Sometimes, the games within the games are more interesting than the games themselves.

That was the case Sunday afternoon at the Home Depot Center, where Chivas USA defeated the New England Revolution, 2-0, to stay very much in contention for a Major League Soccer playoff berth.

Maicon Santos scored for Chivas 9 minutes 40 seconds into the match off a pass from Justin Braun, and Sacha Kljestan added a second goal on a penalty kick four minutes into injury time.

It was the second goal that was the talking point on an otherwise dull afternoon.

Chivas forward Eduardo Lillingston got in behind the New England defense and was bearing down on goalkeeper Matt Reis. What happened next depends on whom you believe.

Reis went down in an attempt to snag the ball. Lillingston leaped over Reis and then fell in a heap. Referee Ricardo Salazar pointed to the penalty spot and Kljestan scored.

Was their contact between Reis and Lillingston?

"It's tough to tell," Chivas Coach Preki said.

"Absolutely not," New England Coach Steve Nicol said.

Was the penalty justified or did Lillingston dive?

"He looked me right in the eye and told me he dove," former UCLA goalkeeper Reis said of his brief post-match conversation with the Mexican striker. "He sold it well.

"He fell well.
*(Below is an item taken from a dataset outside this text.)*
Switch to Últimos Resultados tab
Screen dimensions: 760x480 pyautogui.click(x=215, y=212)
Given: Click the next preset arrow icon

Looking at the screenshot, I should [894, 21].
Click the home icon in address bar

He made it look good. But if that's a penalty, then there are probably five penalties a game. All in all, though, I don't think we played well enough to win."
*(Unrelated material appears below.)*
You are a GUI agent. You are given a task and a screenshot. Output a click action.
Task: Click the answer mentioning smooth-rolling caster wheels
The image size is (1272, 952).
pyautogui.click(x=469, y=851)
Lillingston's version of events was a bit different. Did Reis touch him?

"Just a little bit," Lillingston said with a grin. "Not really touch, but it's the game, no? You try to help your team win. Sometimes it's a penalty. Sometimes no."

So Lillingston took a dive?

"No, absolutely not," he said. "It's a game, man. It's a game."

A rather feeble game, and both teams were at fault.

"We were poor on the ball," Nicol said. "There's no beating about the bush, we were poor on the ball, particularly in the first half. When you're giving the ball away, you're always going to be under pressure and we did it too often."

The Revolution (9-8-6) was without its most influential player, midfielder Shalrie Joseph, but Preki was not about to give New England anything on that front.

"Joseph is a big part of their team," he said, "but they still have a lot of good players. When we don't have certain guys on the field, the other teams don't feel bad for us and say, 'OK, we're going to let Chivas off the hook today.' Our job is to get three points, no matter who is on the field."

Chivas (11-9-3) managed to do that, even though both teams were reduced to 10 men in the 70th minute when New England forward Edgaras Jankauskas threw an elbow at Chivas defender Carey Talley and Talley shoved him in return.

Referee Salazar tossed them both, but it did little to improve the quality of play. Preki, though, did not think the match was that bad.

"I think we were the better team," he said. "It was just frustrating for us on the bench that we were not able to score a second goal. I thought in the first 10 or 15 minutes we should have at least had another one and put the game away.

"But for whatever reason, the ball is not going in the net for us easy the whole year. That's one thing that hopefully will change. But the guys kept plugging away. They kept working for each other, and in the end we got the three points."